Il s’agit en réalité d’appliquer le principe de neutralité qui est au cœur de la laïcité : l’objectif est de rendre notre législation fiscale neutre vis-à-vis de la finance islamique alors qu’aujourd’hui elle souffre d’une certaine forme de discrimination. Au surplus, ces adaptations sont similaires à celles qu’opèrent les conventions visant à empêcher les doubles impositions, que nous signons plusieurs fois par an avec des pays étrangers : et pourtant, à chaque fois, personne n’ose dire que la France est en train de « plier » !

Je demande aussi qu’on veuille bien replacer la finance islamique dans le contexte plus général de la demande croissante de la population pour des instruments financiers éthiques, respectant les convictions sociales, environnementales ou religieuses des consommateurs. De telles initiatives voient le jour un peu partout, y compris au sein de l’Eglise catholique. La finance islamique n’est que le simple avatar de cette démarche qui n’a, en soi, rien de choquant.

Est-ce dans l’intérêt de la France ? La réponse est trois fois oui !

Oui, car la finance islamique représente une véritable opportunité géopolitique. Alors que nous devons faire face au risque de choc des civilisations que beaucoup alimentent en cultivant les clichés et les fantasmes, il n’est pas anodin de pouvoir créer des liens financiers, en plus des liens commerciaux, à travers la planète et notamment entre l’Occident et le monde musulman. Le développement de la finance islamique apparaît ainsi, potentiellement, comme le prolongement du « doux commerce », facteur de paix cher à Montesquieu.

Oui, car la finance islamique permet de répondre aux besoins de financement de la France. Notre pays a grandement besoin d’investir pour son avenir comme en témoigne le « grand emprunt ». Pour cela, il doit être en capacité d’accueillir favorablement les investisseurs originaires du monde musulman qui souhaitent contribuer au développement de notre appareil productif et de recherche. Il ne faut pas plus rejeter la Finance islamique qu’il ne convient de refuser les fonds souverains au nom de je ne sais quel prétendu patriotisme économique dont le sens ne peut pas être le même aujourd’hui qu’hier. Il y va de la croissance présente et future.

★ ★ ★ ★ ★

## EXERCICES
1/ Répondez à ces questions sur le texte consacré à la finance islamique :
(a) Quel principe, au cœur de la laïcité, s'agit-il d'appliquer ?
(b) Dans quelle Église des initiatives de ce genre voient-elles aussi le jour ?
(c) Quel emprunt montre que le pays a besoin d'investir pour son avenir ?
2/ D'après le texte sur la finance islamique, pourquoi celle-ci représente-t-elle une véritable opportunité géopolitique ? Expliquez-le en une à trois phrases.
3/ Reprenez le texte sur la finance islamique à la suite de sa dernière phrase.

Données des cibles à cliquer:
★ ★ ★ ★ ★

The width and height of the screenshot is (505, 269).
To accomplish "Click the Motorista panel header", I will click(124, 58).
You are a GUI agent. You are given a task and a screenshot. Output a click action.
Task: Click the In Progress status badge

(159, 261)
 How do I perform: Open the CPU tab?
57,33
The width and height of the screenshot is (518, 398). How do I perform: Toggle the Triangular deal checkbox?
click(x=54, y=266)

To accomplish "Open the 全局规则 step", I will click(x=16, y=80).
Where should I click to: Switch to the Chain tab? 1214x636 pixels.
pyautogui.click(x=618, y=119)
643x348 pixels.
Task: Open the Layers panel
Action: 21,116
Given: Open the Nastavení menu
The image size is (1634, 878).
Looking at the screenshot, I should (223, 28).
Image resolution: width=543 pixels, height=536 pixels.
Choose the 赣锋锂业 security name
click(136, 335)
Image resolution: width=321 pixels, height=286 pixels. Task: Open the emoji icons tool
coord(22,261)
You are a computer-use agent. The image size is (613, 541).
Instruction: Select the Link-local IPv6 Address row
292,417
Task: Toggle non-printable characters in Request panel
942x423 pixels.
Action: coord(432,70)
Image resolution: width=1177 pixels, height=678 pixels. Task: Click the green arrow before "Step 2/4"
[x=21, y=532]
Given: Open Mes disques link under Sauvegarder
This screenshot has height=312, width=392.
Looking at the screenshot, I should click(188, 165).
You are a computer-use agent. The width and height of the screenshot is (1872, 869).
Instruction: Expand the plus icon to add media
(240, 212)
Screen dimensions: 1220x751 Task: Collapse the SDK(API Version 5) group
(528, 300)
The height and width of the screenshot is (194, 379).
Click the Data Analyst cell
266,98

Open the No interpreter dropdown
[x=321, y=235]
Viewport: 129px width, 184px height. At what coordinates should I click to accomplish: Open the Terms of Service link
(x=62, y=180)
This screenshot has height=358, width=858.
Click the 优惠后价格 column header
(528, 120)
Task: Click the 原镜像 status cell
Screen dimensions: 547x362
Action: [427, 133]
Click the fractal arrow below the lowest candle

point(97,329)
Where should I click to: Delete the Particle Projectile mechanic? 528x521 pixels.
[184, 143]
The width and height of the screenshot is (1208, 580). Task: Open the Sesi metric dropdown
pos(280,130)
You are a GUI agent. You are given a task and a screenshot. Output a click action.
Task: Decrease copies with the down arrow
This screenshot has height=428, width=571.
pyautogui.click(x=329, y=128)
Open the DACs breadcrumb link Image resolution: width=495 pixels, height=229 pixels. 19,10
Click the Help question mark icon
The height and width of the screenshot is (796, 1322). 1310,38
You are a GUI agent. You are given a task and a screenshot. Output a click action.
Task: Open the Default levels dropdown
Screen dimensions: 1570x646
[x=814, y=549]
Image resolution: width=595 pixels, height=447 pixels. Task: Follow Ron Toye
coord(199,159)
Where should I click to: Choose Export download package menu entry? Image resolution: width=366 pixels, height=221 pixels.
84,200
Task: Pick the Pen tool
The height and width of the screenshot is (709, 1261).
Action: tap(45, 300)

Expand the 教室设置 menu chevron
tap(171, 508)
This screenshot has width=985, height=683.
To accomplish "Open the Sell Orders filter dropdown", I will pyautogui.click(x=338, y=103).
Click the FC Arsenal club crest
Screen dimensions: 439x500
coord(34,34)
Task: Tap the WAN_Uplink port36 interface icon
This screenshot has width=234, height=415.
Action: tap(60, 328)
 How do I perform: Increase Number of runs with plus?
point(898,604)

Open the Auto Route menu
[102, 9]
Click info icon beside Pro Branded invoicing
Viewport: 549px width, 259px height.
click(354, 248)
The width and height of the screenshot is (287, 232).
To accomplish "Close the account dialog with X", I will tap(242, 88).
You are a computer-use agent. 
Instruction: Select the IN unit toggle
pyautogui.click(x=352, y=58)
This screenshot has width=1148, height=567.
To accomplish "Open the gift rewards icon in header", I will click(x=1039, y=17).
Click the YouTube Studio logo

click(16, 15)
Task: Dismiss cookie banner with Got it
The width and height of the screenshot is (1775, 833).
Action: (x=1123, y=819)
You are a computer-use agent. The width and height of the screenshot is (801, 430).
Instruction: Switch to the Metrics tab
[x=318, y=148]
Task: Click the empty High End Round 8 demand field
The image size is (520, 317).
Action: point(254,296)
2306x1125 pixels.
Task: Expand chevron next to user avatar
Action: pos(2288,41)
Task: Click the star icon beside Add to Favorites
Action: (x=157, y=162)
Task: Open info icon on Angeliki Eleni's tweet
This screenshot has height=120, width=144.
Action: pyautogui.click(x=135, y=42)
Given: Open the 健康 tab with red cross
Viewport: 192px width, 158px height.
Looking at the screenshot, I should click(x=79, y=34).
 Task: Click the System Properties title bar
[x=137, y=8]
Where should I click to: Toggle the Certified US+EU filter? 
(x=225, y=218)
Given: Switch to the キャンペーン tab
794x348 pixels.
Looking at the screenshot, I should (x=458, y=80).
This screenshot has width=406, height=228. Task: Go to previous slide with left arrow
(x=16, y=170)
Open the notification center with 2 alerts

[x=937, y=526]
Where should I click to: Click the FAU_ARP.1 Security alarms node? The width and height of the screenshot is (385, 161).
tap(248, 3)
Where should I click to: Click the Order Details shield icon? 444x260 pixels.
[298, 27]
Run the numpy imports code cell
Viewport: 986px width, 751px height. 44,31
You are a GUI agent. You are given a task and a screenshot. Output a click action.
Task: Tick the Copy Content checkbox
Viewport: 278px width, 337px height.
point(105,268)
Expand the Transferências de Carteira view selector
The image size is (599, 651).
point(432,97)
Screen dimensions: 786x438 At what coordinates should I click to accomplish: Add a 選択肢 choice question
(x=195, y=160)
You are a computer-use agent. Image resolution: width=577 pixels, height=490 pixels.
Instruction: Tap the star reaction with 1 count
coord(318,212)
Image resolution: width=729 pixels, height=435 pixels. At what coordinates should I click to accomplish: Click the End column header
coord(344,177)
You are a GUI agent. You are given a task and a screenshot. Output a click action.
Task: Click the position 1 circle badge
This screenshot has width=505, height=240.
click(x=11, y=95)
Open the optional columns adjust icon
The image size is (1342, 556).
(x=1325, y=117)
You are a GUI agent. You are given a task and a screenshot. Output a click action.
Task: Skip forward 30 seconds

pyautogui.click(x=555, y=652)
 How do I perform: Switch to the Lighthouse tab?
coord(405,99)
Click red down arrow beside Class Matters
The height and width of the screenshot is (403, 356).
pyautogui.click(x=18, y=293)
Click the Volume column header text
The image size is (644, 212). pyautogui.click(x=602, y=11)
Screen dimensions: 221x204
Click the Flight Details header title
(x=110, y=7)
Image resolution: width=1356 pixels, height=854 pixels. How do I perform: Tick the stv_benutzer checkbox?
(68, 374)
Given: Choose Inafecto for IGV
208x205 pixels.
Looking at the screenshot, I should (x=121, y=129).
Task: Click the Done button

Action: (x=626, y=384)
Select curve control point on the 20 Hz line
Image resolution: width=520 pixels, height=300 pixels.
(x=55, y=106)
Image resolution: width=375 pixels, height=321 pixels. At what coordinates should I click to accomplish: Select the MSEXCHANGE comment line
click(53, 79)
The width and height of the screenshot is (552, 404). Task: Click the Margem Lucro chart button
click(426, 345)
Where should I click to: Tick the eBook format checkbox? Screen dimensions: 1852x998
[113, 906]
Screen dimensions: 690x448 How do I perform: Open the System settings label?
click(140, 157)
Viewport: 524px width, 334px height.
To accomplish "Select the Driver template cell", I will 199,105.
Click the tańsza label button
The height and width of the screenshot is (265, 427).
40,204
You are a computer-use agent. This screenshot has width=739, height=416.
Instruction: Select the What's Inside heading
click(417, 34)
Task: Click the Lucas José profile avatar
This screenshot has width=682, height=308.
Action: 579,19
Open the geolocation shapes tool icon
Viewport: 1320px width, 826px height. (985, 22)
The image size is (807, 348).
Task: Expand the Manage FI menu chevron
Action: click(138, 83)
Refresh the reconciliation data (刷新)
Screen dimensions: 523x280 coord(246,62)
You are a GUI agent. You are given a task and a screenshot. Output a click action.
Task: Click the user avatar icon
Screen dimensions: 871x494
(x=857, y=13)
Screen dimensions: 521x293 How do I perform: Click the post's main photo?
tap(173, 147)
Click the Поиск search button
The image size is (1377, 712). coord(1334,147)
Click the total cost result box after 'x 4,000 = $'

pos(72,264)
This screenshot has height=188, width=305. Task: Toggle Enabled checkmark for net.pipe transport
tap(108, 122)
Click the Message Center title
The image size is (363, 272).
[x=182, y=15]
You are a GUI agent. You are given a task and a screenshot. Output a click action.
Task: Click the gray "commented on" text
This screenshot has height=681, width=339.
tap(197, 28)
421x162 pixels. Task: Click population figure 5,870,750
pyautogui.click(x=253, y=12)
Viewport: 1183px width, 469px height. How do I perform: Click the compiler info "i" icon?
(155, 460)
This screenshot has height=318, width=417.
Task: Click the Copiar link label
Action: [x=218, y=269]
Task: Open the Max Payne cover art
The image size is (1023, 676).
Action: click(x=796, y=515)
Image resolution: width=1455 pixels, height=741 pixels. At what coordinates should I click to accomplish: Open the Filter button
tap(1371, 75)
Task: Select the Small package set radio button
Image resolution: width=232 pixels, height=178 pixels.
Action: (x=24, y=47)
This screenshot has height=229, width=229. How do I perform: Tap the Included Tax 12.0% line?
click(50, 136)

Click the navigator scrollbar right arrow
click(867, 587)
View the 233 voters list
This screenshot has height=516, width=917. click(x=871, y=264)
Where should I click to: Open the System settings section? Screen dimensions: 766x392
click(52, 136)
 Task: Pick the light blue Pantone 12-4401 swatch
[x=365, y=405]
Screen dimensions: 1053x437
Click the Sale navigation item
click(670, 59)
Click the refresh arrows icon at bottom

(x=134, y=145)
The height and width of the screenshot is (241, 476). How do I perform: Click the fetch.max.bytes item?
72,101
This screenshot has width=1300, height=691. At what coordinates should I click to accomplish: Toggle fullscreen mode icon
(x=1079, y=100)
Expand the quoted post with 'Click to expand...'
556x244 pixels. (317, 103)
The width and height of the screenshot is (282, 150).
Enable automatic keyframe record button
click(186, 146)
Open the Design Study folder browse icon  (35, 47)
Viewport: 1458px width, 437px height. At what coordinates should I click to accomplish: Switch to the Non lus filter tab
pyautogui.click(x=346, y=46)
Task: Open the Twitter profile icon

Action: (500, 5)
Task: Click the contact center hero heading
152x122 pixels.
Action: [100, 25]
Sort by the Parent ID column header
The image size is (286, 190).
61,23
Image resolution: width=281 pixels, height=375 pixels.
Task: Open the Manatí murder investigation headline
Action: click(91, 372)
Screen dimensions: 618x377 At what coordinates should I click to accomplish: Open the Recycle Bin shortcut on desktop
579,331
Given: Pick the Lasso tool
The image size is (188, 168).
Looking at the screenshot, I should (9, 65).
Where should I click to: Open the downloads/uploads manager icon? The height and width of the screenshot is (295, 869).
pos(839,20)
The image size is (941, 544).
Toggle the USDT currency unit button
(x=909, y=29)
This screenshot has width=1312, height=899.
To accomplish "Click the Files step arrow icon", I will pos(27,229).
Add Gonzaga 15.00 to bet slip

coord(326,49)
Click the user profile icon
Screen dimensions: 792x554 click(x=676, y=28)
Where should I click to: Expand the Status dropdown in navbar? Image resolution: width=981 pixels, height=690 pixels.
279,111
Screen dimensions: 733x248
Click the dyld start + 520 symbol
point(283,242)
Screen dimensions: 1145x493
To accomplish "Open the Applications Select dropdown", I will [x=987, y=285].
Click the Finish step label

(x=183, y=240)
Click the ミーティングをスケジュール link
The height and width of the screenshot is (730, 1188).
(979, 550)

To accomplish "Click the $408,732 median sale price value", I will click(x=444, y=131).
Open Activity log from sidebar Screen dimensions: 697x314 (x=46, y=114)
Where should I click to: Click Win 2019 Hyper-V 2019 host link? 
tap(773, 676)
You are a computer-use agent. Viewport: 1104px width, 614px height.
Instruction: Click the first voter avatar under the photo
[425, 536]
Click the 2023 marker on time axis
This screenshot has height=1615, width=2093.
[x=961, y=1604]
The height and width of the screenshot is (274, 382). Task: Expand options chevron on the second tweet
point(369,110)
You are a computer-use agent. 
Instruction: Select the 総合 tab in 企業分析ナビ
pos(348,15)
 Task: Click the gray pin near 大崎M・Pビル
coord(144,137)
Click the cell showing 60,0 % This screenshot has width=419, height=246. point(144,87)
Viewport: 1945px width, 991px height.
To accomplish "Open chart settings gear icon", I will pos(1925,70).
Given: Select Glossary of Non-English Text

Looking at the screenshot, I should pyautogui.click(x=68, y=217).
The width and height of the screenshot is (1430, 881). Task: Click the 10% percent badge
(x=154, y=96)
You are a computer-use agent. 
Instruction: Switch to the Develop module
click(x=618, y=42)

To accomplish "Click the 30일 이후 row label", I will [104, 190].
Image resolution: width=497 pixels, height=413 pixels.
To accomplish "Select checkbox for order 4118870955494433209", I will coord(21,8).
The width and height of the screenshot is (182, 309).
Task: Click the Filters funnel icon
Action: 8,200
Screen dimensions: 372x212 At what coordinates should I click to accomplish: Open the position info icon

★ ★ ★ ★ ★

## CORRIGÉ DES EXERCICES
1/
(a) Le principe de neutralité.
(b) L'Eglise catholique.
(c) Le « grand emprunt ».

2/ Face au risque de choc des civilisations, elle permet de créer des liens financiers, en plus des liens commerciaux, à travers la planète, et notamment entre l'Occident et le monde musulman. Elle apparaît ainsi comme un prolongement possible du « doux commerce », facteur de paix cher à Montesquieu.

3/
Oui, car nous devons renforcer ce qu’il est convenu d’appeler la « place de Paris », c’est-à-dire notre système financier et notre capacité à le réguler. La raison en est simple : une place financière dynamique et « profonde » permet d’offrir à nos entreprises, les grandes mais surtout les moyennes qui cherchent à grandir, les moyens de leur développement. Ceci est d’autant plus vrai qu’avec la crise financière internationale, les acteurs du système financier réduisent la voilure et vont se concentrer dans quelques grandes places.

Paris doit en être et pour cela elle doit pouvoir compter sur l’apport non négligeable de la finance islamique. En renforçant la place de Paris, la capacité de la France d’influer le débat sur la régulation financière internationale sera plus importante. Les régulateurs ont intérêt à ce que la finance islamique soit à Paris et pas à la City !

Formons un vœu en forme de conclusion. Que le débat sur la finance islamique, qui est légitime et que nous ne refusons pas, soit un débat où la raison l’emporte sur les passions. Au moment où notre pays est traversé par un grand débat sur son identité, nous n’avons pas besoin de fatwas. D’où qu’elles viennent.